» Work item
With the pictures removed, the data below must be transcribed in full and exactly.

» Exercise data
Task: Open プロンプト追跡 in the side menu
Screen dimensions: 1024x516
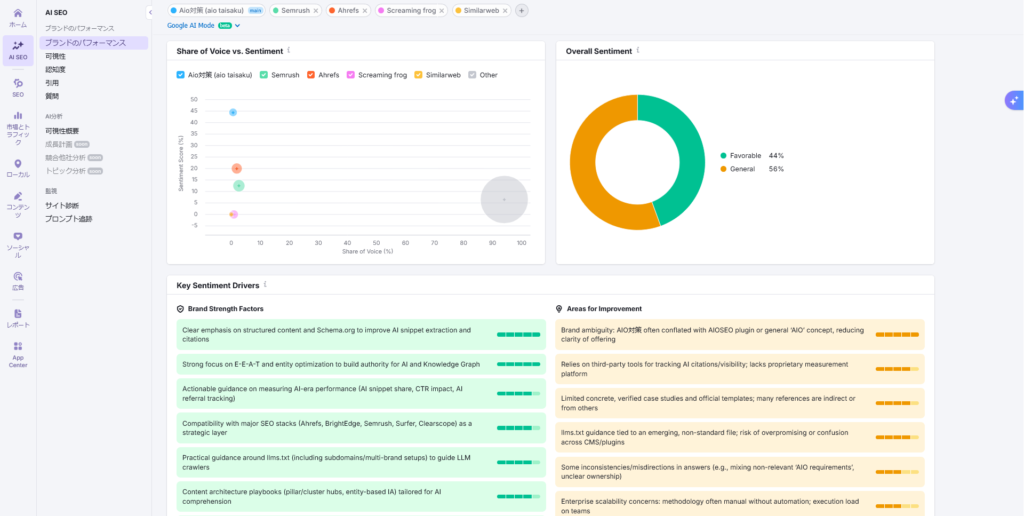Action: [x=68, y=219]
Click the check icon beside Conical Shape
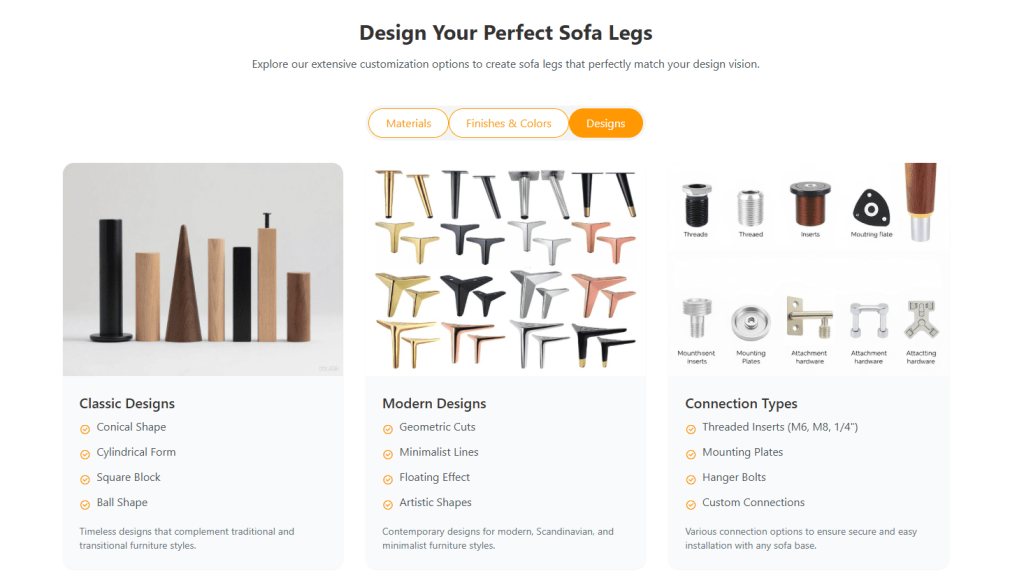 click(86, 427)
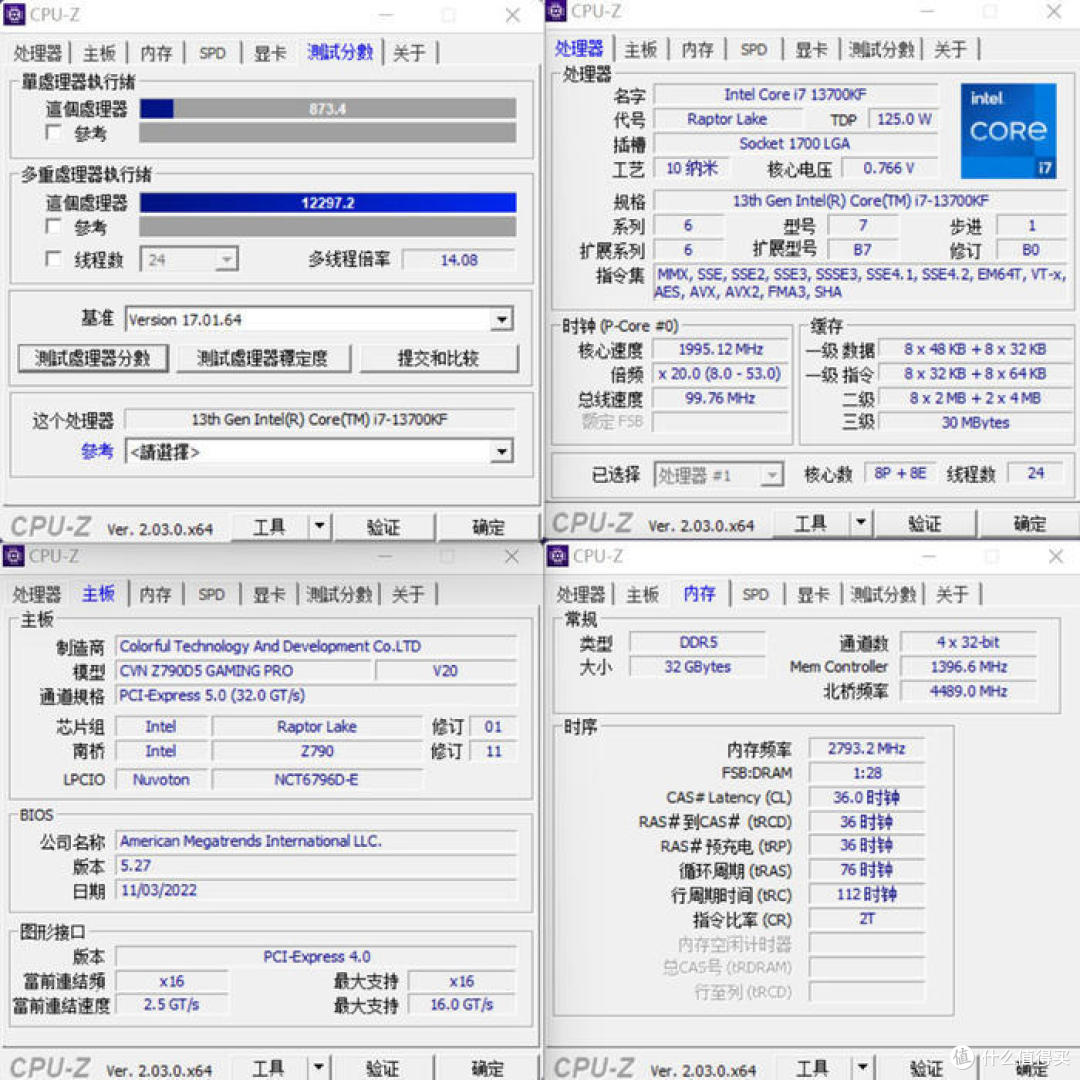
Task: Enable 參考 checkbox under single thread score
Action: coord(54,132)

» Answer
Task: Open プロンプト追跡 in the side menu
Screen dimensions: 1024x516
Action: [x=68, y=219]
Click the check icon beside Conical Shape
 click(86, 427)
Task: Enable 參考 checkbox under single thread score
Action: coord(54,132)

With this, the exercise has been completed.